院長日記

- 本気で共に働く先生を求めなくては - 2008.6.28 新井英和

 

    2008年4月27日以来、2ヶ月ぶりに日記を書いています。2ヶ月に1回では、とても日記とはいえませんが・・・

 私は、1979年に奈良県立医科大学を卒業しました。この頃にも医師の研修制度は存在しましたが、現在のようには義務化されていませんでした。このため、私は大阪市内の民間病院に研修医としてではなく一人の医師として就職しました。就職した病院は、脳卒中の三次救急病院として大阪では有名な病院でした。研修プログラムなどない時代ですから、卒後2ヶ月くらいから先輩に言われて鎖骨下静脈穿刺や脳血管撮影をするようになっていました。ある日、一人で当直をしているとくも膜下出血の患者さんが救急搬送されました。CTを見て、くも膜下出血だからと脳外科部長の自宅にすぐ来てくださいと電話をすると、動脈瘤の位置はどこかと聞かれました。CTを撮っただけなので分かりませんとお答えしたところ、動脈瘤の位置も分からずに脳外科医に電話するなんてとお叱りを受けました。そこから卒後1年にもならない私が、一人で夜中に脳血管撮影です。今思えば、こんな病院はありえないと思いますがそんな風に私は医師としてのスタートを切りました。初めての鎖骨下静脈穿刺の時、先輩に見たこともやったこともありませんからどうすればよいか分かりませんと言ったところ、「お前は馬鹿か」と言われました。鎖骨の下に通っているから鎖骨下静脈だろう、鎖骨の下に針を刺せばよいのだと指導を受けたのです。この時は不思議と一発で鎖骨下静脈に針が当たり穿刺はうまく行きましたが、その後なかなかうまくいかず、得意な手技となるまで苦労しました。当たり前です。鎖骨の下には動脈も通っているのですから。ある時、大阪大学の特殊救急部から来ていた先生が、第一肋骨と鎖骨の交点が胸郭の出口で、そこから動脈も静脈も出てくるのだよと教えてくれた日から、目が覚めました。胸郭の中で穿刺するのか、外で穿刺するのか、どこに向かって針を進めるのかといった全ての問題がその日から解決しました。指導とはこういうものだと思います。先輩の後ろで何百回、手技を見ていても身につかないものが、たった一言で身につくのです。

 1983年、現湘南鎌倉総合病院副院長の齋藤滋先生のお誘いを受け、関西労災病院に転勤。国内で始まったばかりの冠動脈形成術に関わるようになりました。1988年には新規オープンした湘南鎌倉病院の循環器科を立ち上げるべく齋藤滋先生と共に鎌倉に移動しました。三方活栓の使い方も知らない看護師を指導しながらのカテ室の立ち上げでしたので苦労もありましたが、出来上がったカテ室の中で働くのとは異なる貴重な経験を積ませていただいたと思っています。この経験が後の、福岡徳洲会病院、大隅鹿屋病院、現在の鹿屋ハートセンターのカテ室を立ち上げるのに役立ったことは言うまでもありません。
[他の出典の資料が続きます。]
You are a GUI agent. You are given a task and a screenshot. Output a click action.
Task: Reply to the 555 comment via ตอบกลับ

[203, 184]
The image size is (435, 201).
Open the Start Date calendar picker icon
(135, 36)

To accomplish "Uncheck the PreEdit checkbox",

カテーテル検査やカテーテル治療が上手に出来るようになって来た先生に、チャンスをあげるからゼロからカテ室を立ち上げて、評価に値するチームを作ってごらんと言ったら多くの先生は途方にくれると思います。出来上がったシステムの中で働くことと、何もないところからシステムを立ち上げ成功に導くこととの間には大きな壁が存在します。そうした壁を乗り越える機会を得た私は恵まれていたと思っています。
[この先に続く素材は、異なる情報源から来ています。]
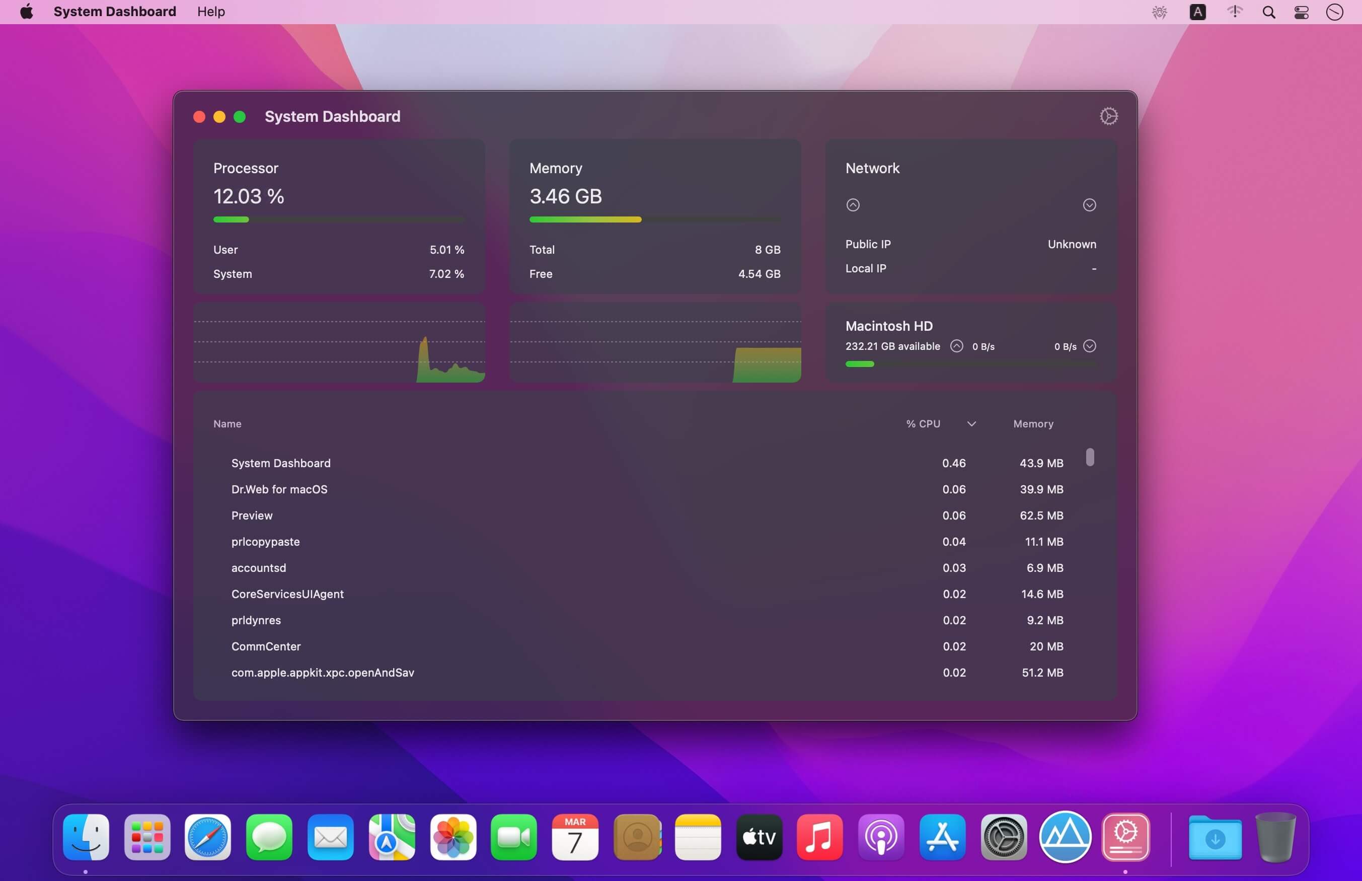Open Control Center in the menu bar
This screenshot has height=881, width=1362.
[x=1301, y=12]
 湘南鎌倉病院では齋藤滋部長の下の医長であった私は、1996年に循環器科部長として福岡徳洲会病院に転勤しました。初めての部長職です。部長としてどのようにふるまうかについて私は当時よく考えたものです。科の中で最も技術的に優れたもの、あるいは知識が豊富なものが部長にふさわしいのでしょうか?私は違うと思いました。チームとしての能力をいかに高め、その高まった能力をいかに多くの患者に還元するかをマネージメントするのが部長としての役割だと思ったのです。福岡に転勤した当時、カテーテル治療の技術を持っている医師は私一人でしたが、私は科のメンバーに私の技術を支える手足としての役割を求めませんでした。このやり方では私の個人のチーム以上の力がチームについてこないからです。こうした考えでチームの運営をしてきた結果か、あるいはチームのメンバーの資質か、おそらく両方だと思っていますが、福岡時代のチームから多くの部長が誕生しました。名瀬徳洲会病院副院長の生野俊治先生、福岡徳洲会病院循環器部長の下村英紀先生、熊本地域医療センターの平井信孝先生、県立延岡病院循環器会長の森山泰先生などです。現在は、千葉で活躍されている平島修先生や、福岡大学で活躍されている松尾邦浩先生や西川宏明先生もこの当時のチームメンバーです。また、これらの先生方が働く病院でのカテーテル治療件数は合計で年間に千数百件にもなります。医師が育ち、その先生方が更に多くの患者に貢献する構造に関与できたことは部長として働いた私の誇りです。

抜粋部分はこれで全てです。